Access provided by Autonomous University of Puebla. Download chapter PDF
Similar content being viewed by others
Keywords
- Partial Differential Equation
- Bilateral Filter
- Canny Edge Detector
- Gradient Domain
- Line Integral Convolution
These keywords were added by machine and not by the authors. This process is experimental and the keywords may be updated as the learning algorithm improves.
1 Introduction
Digital image processing is a mature field providing a solid foundation for building artistic rendering algorithms. All image-based artistic rendering (IB-AR) approaches utilize image processing operations in some form to extract information or synthesize results. For instance, classical stroke-based rendering utilizes the image gradient for stroke placement. Nevertheless, few of the filters proposed for image processing are suitable in their original form, probably because in image processing, one is often concerned with the restoration and recovery of photorealistic imagery. By contrast, IB-AR generally aims for strong modification and simplification. As a result, researchers have often proposed specialized and adapted forms of existing techniques.
This chapter surveys a selection of nonlinear image processing algorithms that have been found to produce particularly interesting results. These techniques have in common that they perform some kind of edge-preserving simplification, often in combination with edge enhancement. In general, such an operation cannot be achieved by convolution filters, since these are fully determined by their impulse responses (i.e., applying a linear shift-invariant filter is equivalent to a convolution with the point spread function). By contrast, operations that preserve or selectively enhance edges must be guided by local (or even global) decisions based on the input source, leading directly to nonlinear operations that are not shift-invariant. Figure 5.1 illustrates a few examples of the techniques discussed in this chapter.

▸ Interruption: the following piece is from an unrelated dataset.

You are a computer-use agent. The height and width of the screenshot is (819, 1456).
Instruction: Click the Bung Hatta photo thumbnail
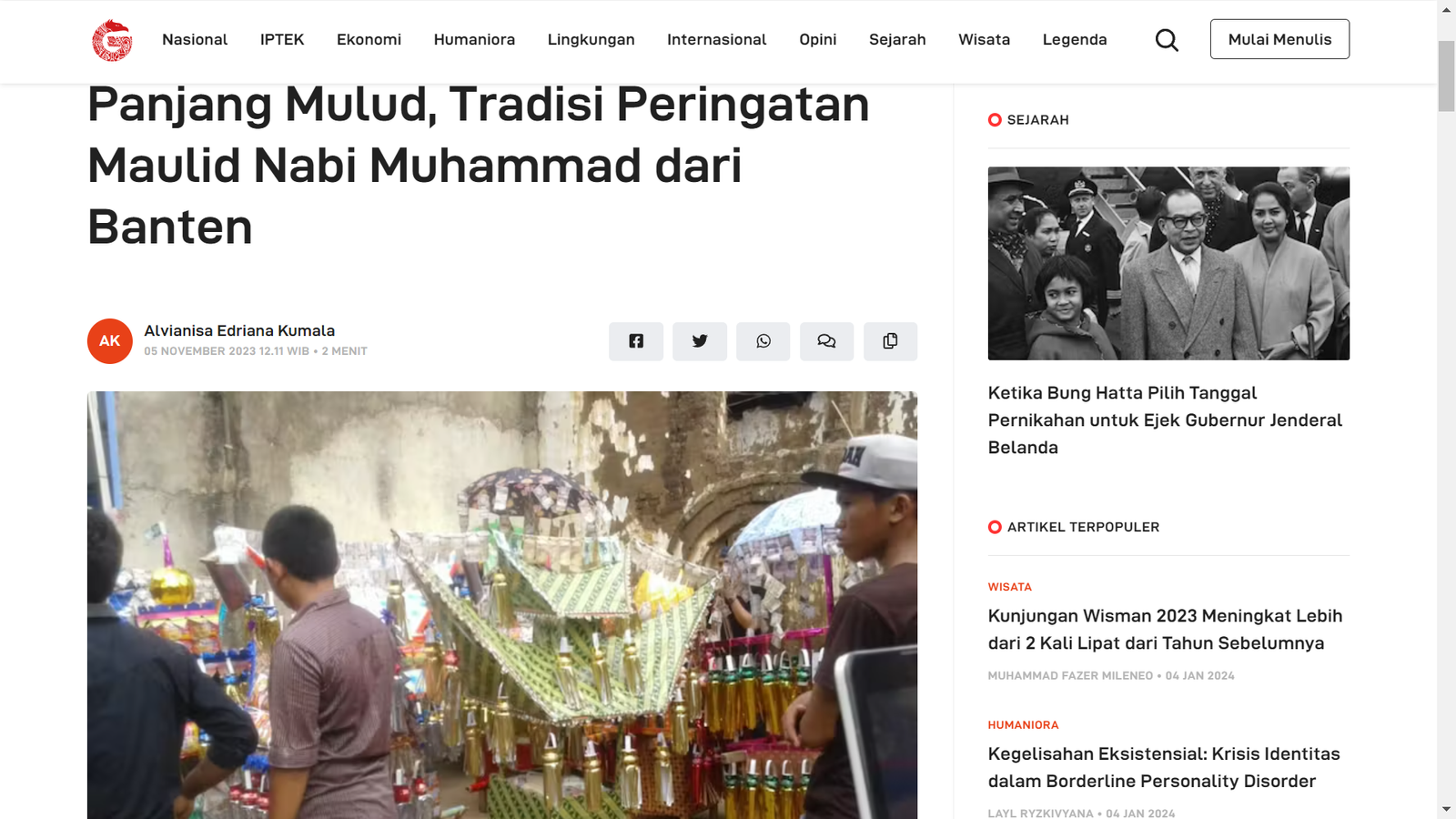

In contrast to approaches that emulate a specific artistic style, the techniques described here are based on heuristics developed through hands-on experience, showing that certain combinations of filters produce an artistic look. In some cases, the results obtained can be related to traditional styles such as cartoons, pen-and-ink illustrations, or watercolor paintings. In other cases, however, the connection is less obvious. The artistic look is thereby often achieved or further reinforced by taking the local image structure into account. Directional features and flow-like structures are considered pleasant, harmonic, or at least interesting by most humans [56]. They are also a highly sought after property in many of the traditional art forms, such as paintings and illustrations. Enhancing directional coherence in the image helps to clarify region boundaries and features. As exemplified by Expressionism, it also helps to evoke mood or ideas and even elicit emotional response from the viewer [58]. Particular examples include van Gogh and Munch, who have emphasized these features in their paintings.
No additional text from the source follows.